__TEXT BLOCK__.
The array of Medicare Advantage (MA) plan options may make it more difficult for seniors to enroll in the best plan for them, according to a new study. Researchers from Harvard Medical School found that seniors, especially those suffering from cognitive impairment, tend to make decisions regarding these plans that are not in their best interest. Sadly, impaired patients stand to gain the most from being enrolled in the best plan.

“We are providing the most complex insurance choices to the very population that is least equipped to make these high-stakes decisions,” said J. Michael McWilliams in an article appearing in the Harvard Gazette. “Most other Americans choose from just a few health plans, but elderly Medicare beneficiaries often have to sift through dozens of options.”

McWilliams and his team looked at 6,672 MA enrollees and the enrollment choices they made between 2004 and 2007. Enrollees demonstrated differing cognition levels and had different plan options depending on where they lived. Researchers determined that an increase in the number of MA plans encouraged participation, but only up to 15 different plan offerings. In locations where 30 or more plans were offered, participation declined. Furthermore, beneficiaries with impaired cognition were much less likely to see the advantage of MA plans, choosing instead to remain in traditional Medicare.

The results of the study led researchers to speculate that cognitively impaired beneficiaries were becoming overwhelmed by the process of selecting an MA plan and choosing traditional Medicare by default. This could be a significant problem due to the rising prevalence of cognitive impairment in the senior population.

“Efforts to limit choice and guide seniors to the most valuable options could especially benefit those with cognitive impairments, who, without more help, appear to be leaving money on the table,” McWilliams said. “Better enrollment decisions could, in turn, strengthen competition by rewarding high-value plans with more enrollees.”

__SOURCE MATERIAL__.
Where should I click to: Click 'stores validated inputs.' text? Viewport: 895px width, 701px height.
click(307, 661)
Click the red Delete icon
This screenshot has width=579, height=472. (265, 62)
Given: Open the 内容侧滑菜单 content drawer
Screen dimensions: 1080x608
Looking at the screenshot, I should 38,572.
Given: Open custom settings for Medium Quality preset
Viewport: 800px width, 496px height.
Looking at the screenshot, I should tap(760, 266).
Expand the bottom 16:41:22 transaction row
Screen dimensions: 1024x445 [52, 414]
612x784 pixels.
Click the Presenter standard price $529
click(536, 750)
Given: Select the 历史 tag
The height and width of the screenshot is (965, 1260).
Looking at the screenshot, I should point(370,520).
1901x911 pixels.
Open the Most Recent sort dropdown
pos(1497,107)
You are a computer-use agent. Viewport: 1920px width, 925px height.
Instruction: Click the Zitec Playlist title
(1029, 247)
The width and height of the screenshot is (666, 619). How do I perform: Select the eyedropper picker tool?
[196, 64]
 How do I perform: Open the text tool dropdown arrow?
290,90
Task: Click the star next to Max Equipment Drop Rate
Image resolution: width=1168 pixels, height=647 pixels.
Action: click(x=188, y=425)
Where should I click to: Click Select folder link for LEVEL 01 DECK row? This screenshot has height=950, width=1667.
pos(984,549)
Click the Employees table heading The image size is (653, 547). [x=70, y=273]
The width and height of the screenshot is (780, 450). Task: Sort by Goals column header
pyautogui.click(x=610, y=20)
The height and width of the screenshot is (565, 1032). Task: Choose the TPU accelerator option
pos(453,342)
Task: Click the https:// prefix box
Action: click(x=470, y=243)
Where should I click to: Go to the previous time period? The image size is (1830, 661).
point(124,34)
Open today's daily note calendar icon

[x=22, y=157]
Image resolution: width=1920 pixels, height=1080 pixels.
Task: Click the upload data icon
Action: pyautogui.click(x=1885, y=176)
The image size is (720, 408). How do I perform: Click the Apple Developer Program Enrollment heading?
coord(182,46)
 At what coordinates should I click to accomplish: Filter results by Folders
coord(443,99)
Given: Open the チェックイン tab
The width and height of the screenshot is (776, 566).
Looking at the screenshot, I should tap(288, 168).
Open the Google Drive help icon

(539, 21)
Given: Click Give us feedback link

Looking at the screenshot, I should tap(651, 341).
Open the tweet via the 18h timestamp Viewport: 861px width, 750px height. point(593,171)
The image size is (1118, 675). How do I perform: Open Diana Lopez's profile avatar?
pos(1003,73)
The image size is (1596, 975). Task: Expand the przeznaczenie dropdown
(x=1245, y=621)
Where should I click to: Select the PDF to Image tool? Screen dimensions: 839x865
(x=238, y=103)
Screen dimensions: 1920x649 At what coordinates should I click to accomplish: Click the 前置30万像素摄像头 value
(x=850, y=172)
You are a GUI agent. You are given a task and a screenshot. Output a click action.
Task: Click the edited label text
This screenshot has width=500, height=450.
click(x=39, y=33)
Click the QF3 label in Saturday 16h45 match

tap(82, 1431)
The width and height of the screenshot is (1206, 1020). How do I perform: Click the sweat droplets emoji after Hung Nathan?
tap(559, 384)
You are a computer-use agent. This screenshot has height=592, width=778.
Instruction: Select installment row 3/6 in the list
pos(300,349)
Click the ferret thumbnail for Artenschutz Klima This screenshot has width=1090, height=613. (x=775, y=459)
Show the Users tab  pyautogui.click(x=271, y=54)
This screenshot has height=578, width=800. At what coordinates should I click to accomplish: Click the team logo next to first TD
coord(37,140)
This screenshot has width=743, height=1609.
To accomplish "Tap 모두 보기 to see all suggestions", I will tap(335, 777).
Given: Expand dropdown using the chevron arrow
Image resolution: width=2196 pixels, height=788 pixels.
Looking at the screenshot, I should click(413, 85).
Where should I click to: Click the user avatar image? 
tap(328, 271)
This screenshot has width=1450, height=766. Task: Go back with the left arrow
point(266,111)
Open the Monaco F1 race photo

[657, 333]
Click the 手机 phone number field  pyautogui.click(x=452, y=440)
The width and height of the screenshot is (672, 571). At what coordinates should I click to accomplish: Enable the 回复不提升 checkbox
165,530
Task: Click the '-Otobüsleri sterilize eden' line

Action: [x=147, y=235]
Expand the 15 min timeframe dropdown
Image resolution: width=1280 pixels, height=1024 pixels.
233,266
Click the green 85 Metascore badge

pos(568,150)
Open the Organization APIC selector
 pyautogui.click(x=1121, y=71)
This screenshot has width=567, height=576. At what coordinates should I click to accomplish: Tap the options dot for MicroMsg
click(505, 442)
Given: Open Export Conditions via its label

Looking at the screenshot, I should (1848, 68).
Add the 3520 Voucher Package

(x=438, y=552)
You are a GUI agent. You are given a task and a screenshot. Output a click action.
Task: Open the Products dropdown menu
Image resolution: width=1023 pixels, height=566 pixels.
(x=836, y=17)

__TASKS TO PERFORM__.
A – In the article on Medicare Advantage plan choices, how many plan offerings did it take for enrollee participation to decline?
B – Reproduce the passage of the article on Medicare Advantage plan choices between "The results of" and "the senior population.", inclusive.

__SET OF ANSWERS__.
A – Participation declined where 30 or more plans were offered.

B –
The results of the study led researchers to speculate that cognitively impaired beneficiaries were becoming overwhelmed by the process of selecting an MA plan and choosing traditional Medicare by default. This could be a significant problem due to the rising prevalence of cognitive impairment in the senior population.